Is this typical of a Polaris mountain sled and how it’s cooling system functions? No one else’s sled (trail types) was having issues.
Are trail sleds cooling systems designed differently?
 
Yes, very much so.
Its called a Rocky Mountain King and not a UPer Special for a reason, because thats where it belongs, especially a PRO. It needs a ton of powder blowing around to cool off that tunnel.
Most RMK's, including his PRO, only have heat exchangers running the length of the tunnel to save weight. All the trail & crossover sleds also have a heat exchanger across the front of the tunnel that the track dumps snow onto which does a majority of the cooling. That thing will rarely be happy in the snow conditions you get where you are trying to use it.
He should've bought a SKS if he really needed a mountain chassis since that has the additional cooling.
 
Thanks for the informed reply, I appreciate it.
 
Tell him to blow that thing out before he cooks the motor continually running it that hot.
Get into a SKS or Assault, the only real difference is the front suspension. The SKS has the narrower mountain setup and the Assault has the standard trail setup.
 
Took my new 2023 RMK 850 Matryx/Slash 165 out for the first time a couple days ago. In tahoe started at 6200’ 25 deg, left our cabin for a 1 mile ride on a patchy snow covered road to the snow. Had the scratcher up till we hit the snow, then put them down. There began a climb through the trees on and off other tracks with good fluff to go in and out of. 10 min in the overheat light came on and then shortly it shut down. Cooled it down and continued for 1hr 1/2 with some breaks with out the light coming on. Then on a pretty steep long hill climb 3/4 of the way up it shut down again. Let cool, off we go. Mostly flat or downhill riding from there for another 1Hr 1/2 back to the road home. At the road light came on and shut down again. Now oat 33 deg, The one mile road back took me 30mins as each time I let it cool then fire it up I could only go about 100 yards before cooling it down again. I then was in a rush to get home in Sacramento and sled stays in Tahoe. My thoughts…. Burp coolant tank and confirm cap is securely tight, add an aftermarket larger rear snow flap.
 
The Matryx chassis RMK sleds have a completely redesigned cooling system from the AXYS sleds with the coolers more centrally located towards the front of the tunnel & the front bulkhead cooler now so they could do the 'slash' tunnel cut. Its going to act completely different from the sled he is talking about which has much less cooling capacity.
 
The Matryx chassis RMK sleds have a completely redesigned cooling system from the AXYS sleds with the coolers more centrally located towards the front of the tunnel & the front bulkhead cooler now so they could do the 'slash' tunnel cut. Its going to act completely different from the sled he is talking about which has much less cooling capacity.
So what’s the fix?……talked to dealer today who says they’ve been having some issues with the thermostats which now is part of the coolant bottle. Ordered me a new one so we’ll see if that ends up fixing the problem. I also think the very short snow flap is a factor.
 
Sorry, read that quickly earlier and thought you were responding to the OPs situation.

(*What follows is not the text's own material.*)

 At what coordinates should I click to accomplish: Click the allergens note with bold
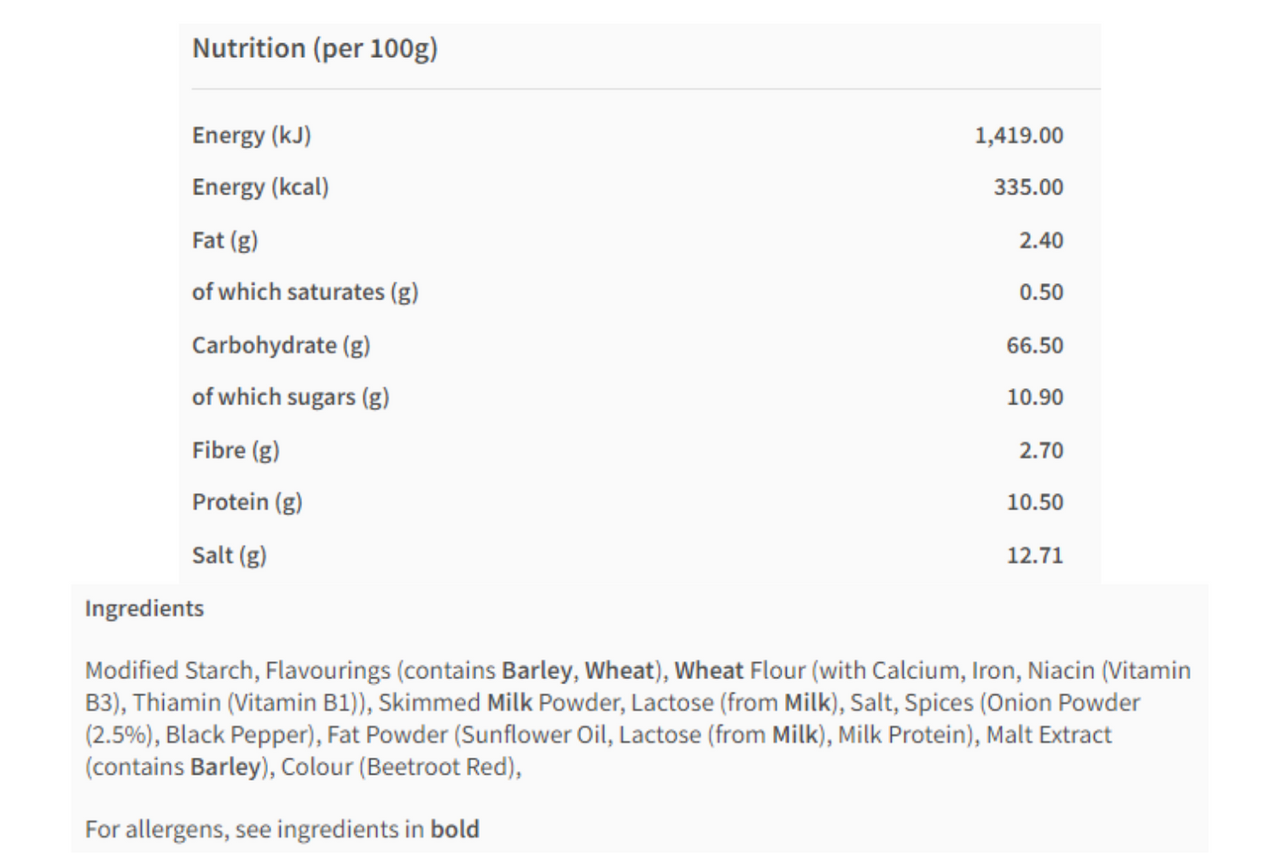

What was the coolest engine temp you saw during the day once you hit snow?
I hate to say it but I think the shorter slash tunnel & flap may not have been a good choice considering you have to travel a mile of very marginal conditions to get to snow. Scratchers are not going to help much in that situation either since you don't have much flap there to catch it & help throw it up into the tunnel. The shorter tunnel just augments that problem too.
Even trail sleds with long flaps take a while to cool down after that much roading.

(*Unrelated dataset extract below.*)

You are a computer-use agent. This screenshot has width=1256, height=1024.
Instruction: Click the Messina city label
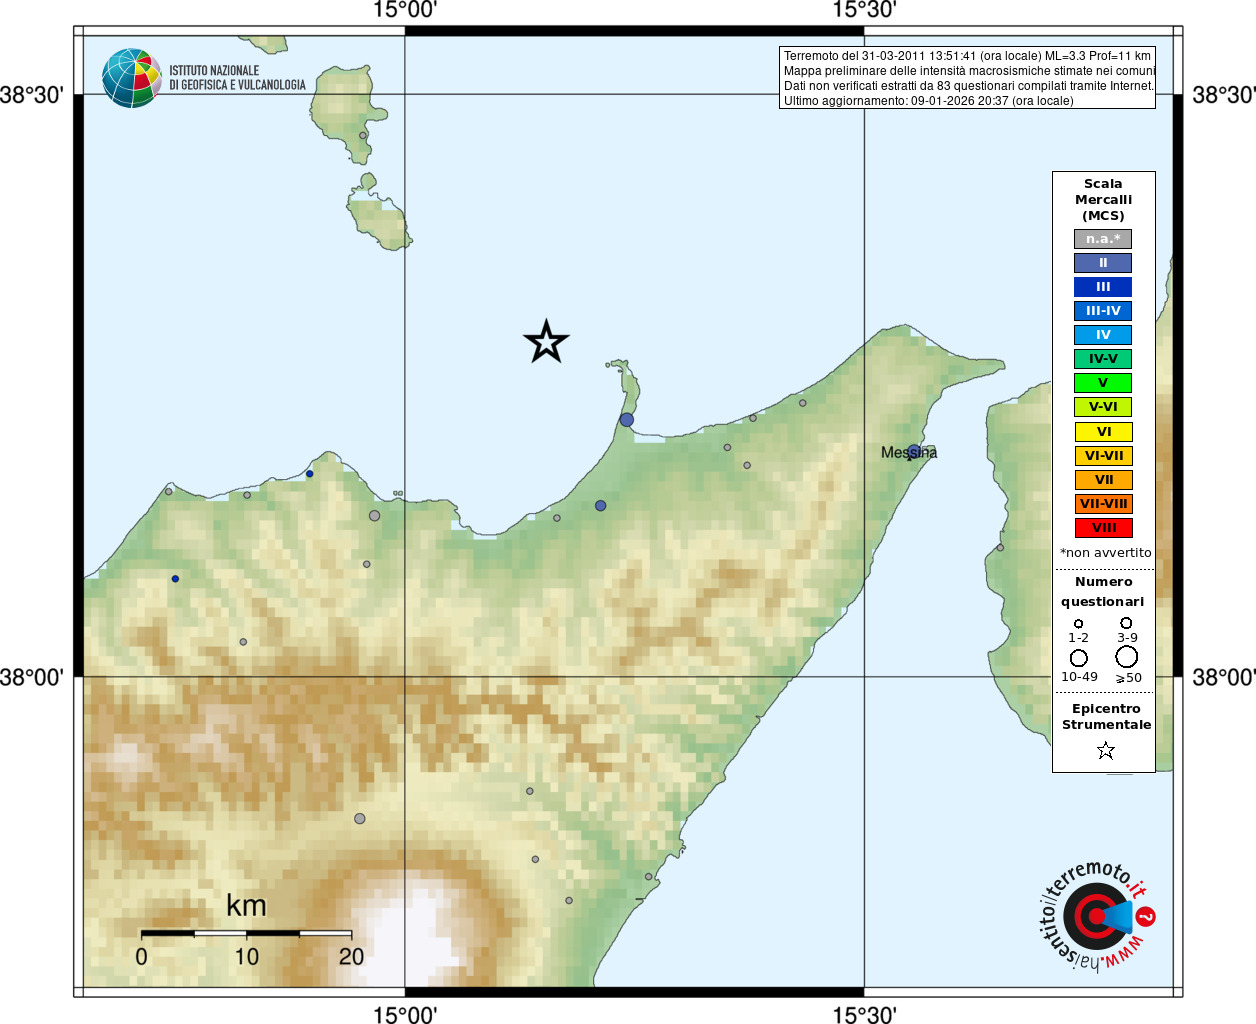[909, 453]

I have heard of possible t'stat issues with some of the newest Matryx sleds, but I have my doubts thats the actual problem.
 
Sorry, read that quickly earlier and thought you were responding to the OPs situation.

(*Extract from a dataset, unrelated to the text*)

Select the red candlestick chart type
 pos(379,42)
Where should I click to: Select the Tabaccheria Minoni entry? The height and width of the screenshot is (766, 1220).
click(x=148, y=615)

What was the coolest engine temp you saw during the day once you hit snow?
I hate to say it but I think the shorter slash tunnel & flap may not have been a good choice considering you have to travel a mile of very marginal conditions to get to snow. Scratchers are not going to help much in that situation either since you don't have much flap there to catch it & help throw it up into the tunnel. The shorter tunnel just augments that problem too.
Even trail sleds with long flaps take a while to cool down after that much roading.
I have heard of possible t'stat issues with some of the newest Matryx sleds, but I have my doubts thats the actual problem.
Honestly, being the first time on the new sled I never switched over the display to eng temp I have talked to the dealer and they are pretty sure it’s a bad thermostat. They ordered the part (thermostat is now built into the coolant reservoir) and will install next week. I can’t imagine this is a bad design by polaris with all their on snow testing. Hope I’m right!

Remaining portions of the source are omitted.